I think my fiancé’s recruiter may not be telling the truth. What should we do?
TLDR: My Fiancé is planning Air Force enlistment through DEP. Both of us are in college and I’m living with him (he pays rent). We’re waiting to marry until i graduate (2027). Recruiter allegedly agreed to delayed ship (2027) but instead set early ship date. after MEPS swear-in he was told he must ship within months. Higher-up claimed leaving DEP means permanent Air Force ban, pushing us to compromise the ship date (Dec). We later learned that this may be false (that waivers are possible) and now we question what else they are lying about and what we should do.
So here’s the deal, my fiancé is planning on enlisting in the air force. We are both currently at university and living together. He dropped out this past semester and is planning on finishing once he’s in the military and is just waiting for me to finish my degree. I’m expected to graduate in may of next year, (2027.) We are waiting because currently live together in student housing and he pays the rent since he has a full time job and I’m focusing on school, I am not on the lease. If he were to suddenly go in before me graduating this arrangement would no longer work.

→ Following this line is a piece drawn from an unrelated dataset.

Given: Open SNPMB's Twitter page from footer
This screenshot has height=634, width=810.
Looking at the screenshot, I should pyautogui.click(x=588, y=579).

Our plan for the past 6 months was this: I graduate. We get married. He ships out in the military.
He heard about the delayed entry program (DEP) and how you could apparently wait a year to be shipped out and decided, “Why not get the ball rolling now and get it over with?” So he made the decision to talk to a recruiter about two months ago. I thought this was a bad idea because I knew the recruiter likely had a quota to follow and would try and get him to ship out as soon as possible. He reassured me and said his friend did the same thing and has been in the program for a year, so I just went with it.
We met with this recruiter and told him our plans (me graduating, marriage, etc.). My fiancé said several times that he wanted to ship out around June or July of 2027. He questioned why my fiancé was getting all of this started now now but essentially told him “Sure, we can get something figured out.”
Fast forward this recruiter schedules my fiancé to take the asvab and to go to meps to get a medical examination. He’s of course sworn in after this, and apparently this was a mistake.
After being sworn in the officers at meps asked about his ship out date because apparently the recruiter put down a date for june or july of this year. My fiancé was immediately confused by this in which he called the recruiter, who ended up telling him something along the lines of, “I wasn’t tracking when you said you wanted to go in. It’s best to go in now. We can talk more about it on Monday”. He wasn’t tracking even though my fiancé said the date he wished to ship multiple times???
So, Monday comes (today), and we go to the recruiters office. This recruiter is stubborn as hell and no matter how many times we reiterate that we wished for him to ship out later for a multitude of reasons (us saving for a wedding, us waiting for me to graduate, him just now getting a promotion with higher pay, and more) he wouldn’t budge and told us he would schedule a phone call for us to speak to his higher up.
While we wait for his call, my fiancé tells me if they refuse to let him ship out later, he’ll most likely leave the DEP and reenlist in a year and just do the meps process again. This higher up calls us and basically tells us since he had sworn in at meps, the (1 year rule) no longer applied since it’s not like he’s waiting on a job or anything like other people who do DEP and that he had to ship out within four months. We get really upset by this considering the recruiter conveniently left this out despite us telling him our plans.
Of course, my fiancé inclined on removing himself from the progr-‘ and rejoining later, and this guy tells us if he leaves DEP he’s never allowed to enlist in the air force again. This would suck because my fiancé isn’t interested in the other branches at all. The higher up says they can compromise and have him ship out in December, which still ruins everything we planned. Essentially, he’s forcing him to ship out then if he ever wants to be a member of the air force.
Then I talked to my uncle (who served in the army) and looked it up online, and I saw this wasn’t true and they lied, he would need a waiver and it would be harder, but he’s not banned from the air force.
Since they lied about that It makes me question is what else did they lie about? Is what they said about DEP true? That he HAD to ship out within the next few months and couldn’t wait a year? What is our best course of action? I understand as a future military spouse I will have to make sacrifices, but I wasn’t prepared to make these types of sacrifices until next year. I wanted to at least have one year with my civilian fiancé. Both of us are extremely angry about them lying and conveniently leaving out information.